Text provided
— Begin —
I refuse to frequent his blog.

why?

 

And even a cursory read of Wikipedia tells you it’s not true. Hell, this is a guy who toured Australia with Midnight Oil!

Did you watch the “60 Minutes” piece? I’m loath to write this because Rodriguez appears to be such a humble, good-hearted soul. But the bastards promoting this movie are not. Hell, they even duped CBS news.

I haven’t seen the movie. I will. But from square one it smelled bad. You mean a guy was hit in South Africa and didn’t know it and labored in obscurity for decades, until some filmmaker in Sweden found out about it and made a movie?

Let’s start there. With the filmmaker. He was looking for a story. That’s what studios do. They swoop down and buy the rights to books, to real-life events, all in the pursuit of cash. That’s why this guy made the movie, for his own personal glory. It’s not like this story was near and dear to his heart, he just needed a story!
— End —
Dataset rows
— Begin —
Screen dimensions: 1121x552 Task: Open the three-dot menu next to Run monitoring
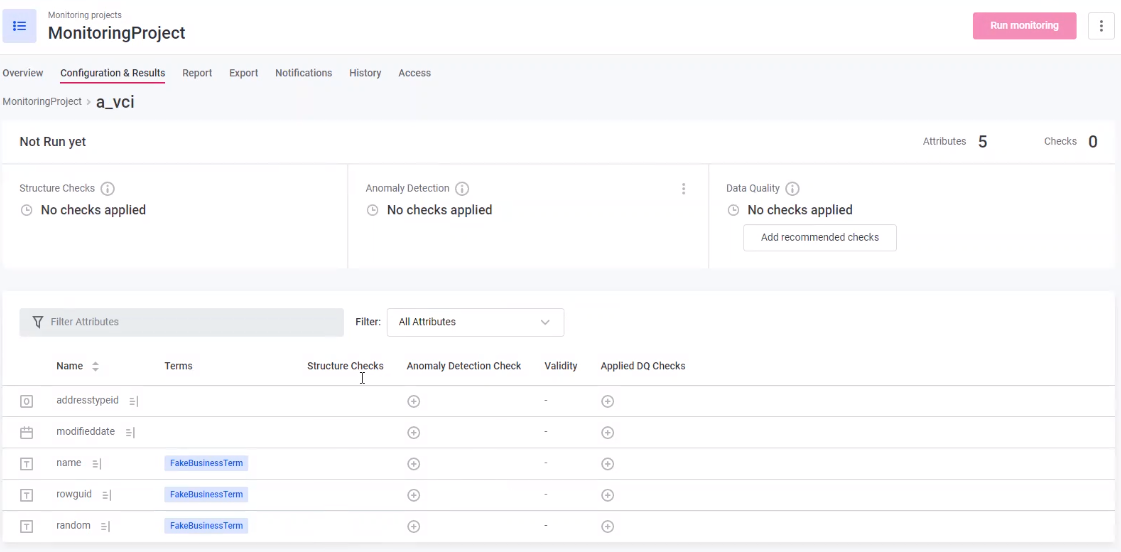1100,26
— End —
— Begin —
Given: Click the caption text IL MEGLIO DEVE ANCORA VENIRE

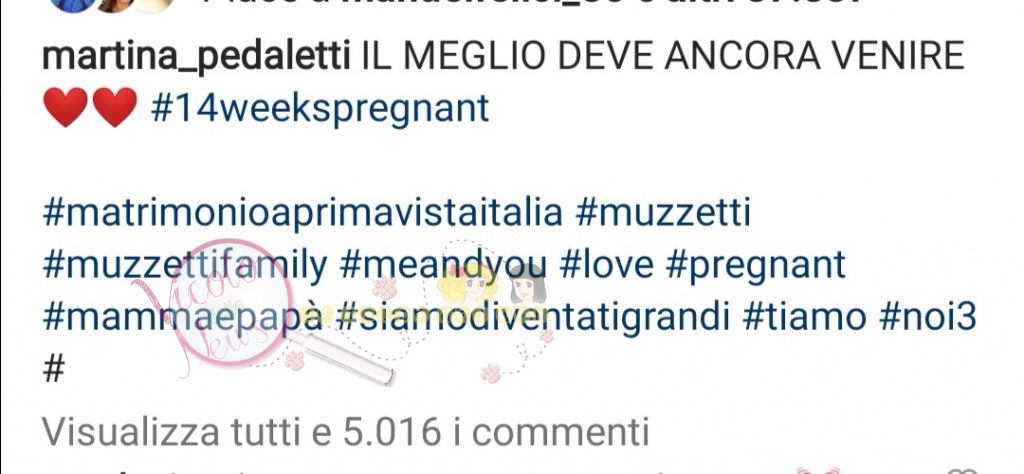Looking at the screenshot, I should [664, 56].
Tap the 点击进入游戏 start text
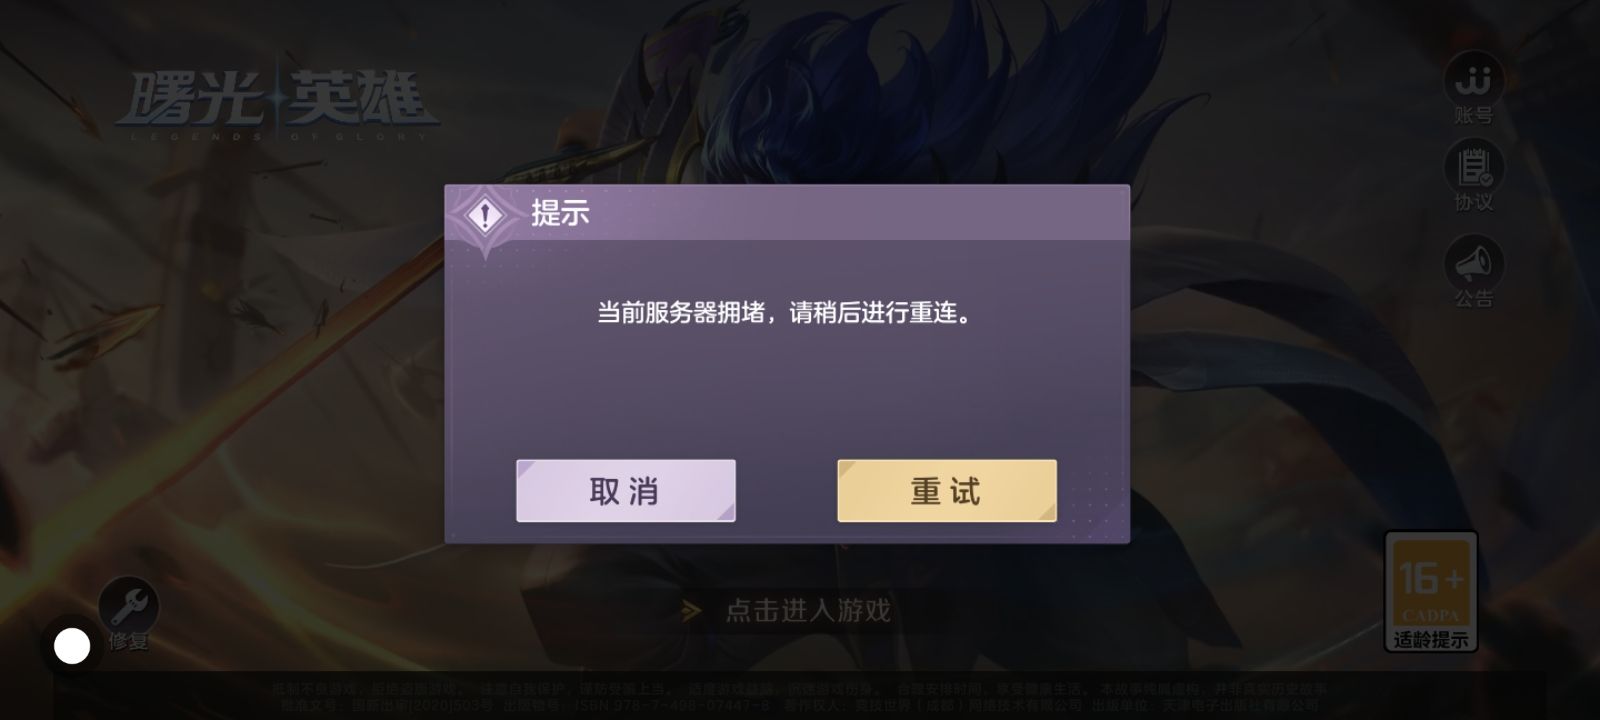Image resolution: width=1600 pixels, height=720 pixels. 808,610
— End —
Your objective
Reproduce the text about the Rodriguez film in full, word for word. The rows have no connection to the text about the Rodriguez film.

Expected output
I refuse to frequent his blog.

why?

 

And even a cursory read of Wikipedia tells you it’s not true. Hell, this is a guy who toured Australia with Midnight Oil!

Did you watch the “60 Minutes” piece? I’m loath to write this because Rodriguez appears to be such a humble, good-hearted soul. But the bastards promoting this movie are not. Hell, they even duped CBS news.

I haven’t seen the movie. I will. But from square one it smelled bad. You mean a guy was hit in South Africa and didn’t know it and labored in obscurity for decades, until some filmmaker in Sweden found out about it and made a movie?

Let’s start there. With the filmmaker. He was looking for a story. That’s what studios do. They swoop down and buy the rights to books, to real-life events, all in the pursuit of cash. That’s why this guy made the movie, for his own personal glory. It’s not like this story was near and dear to his heart, he just needed a story!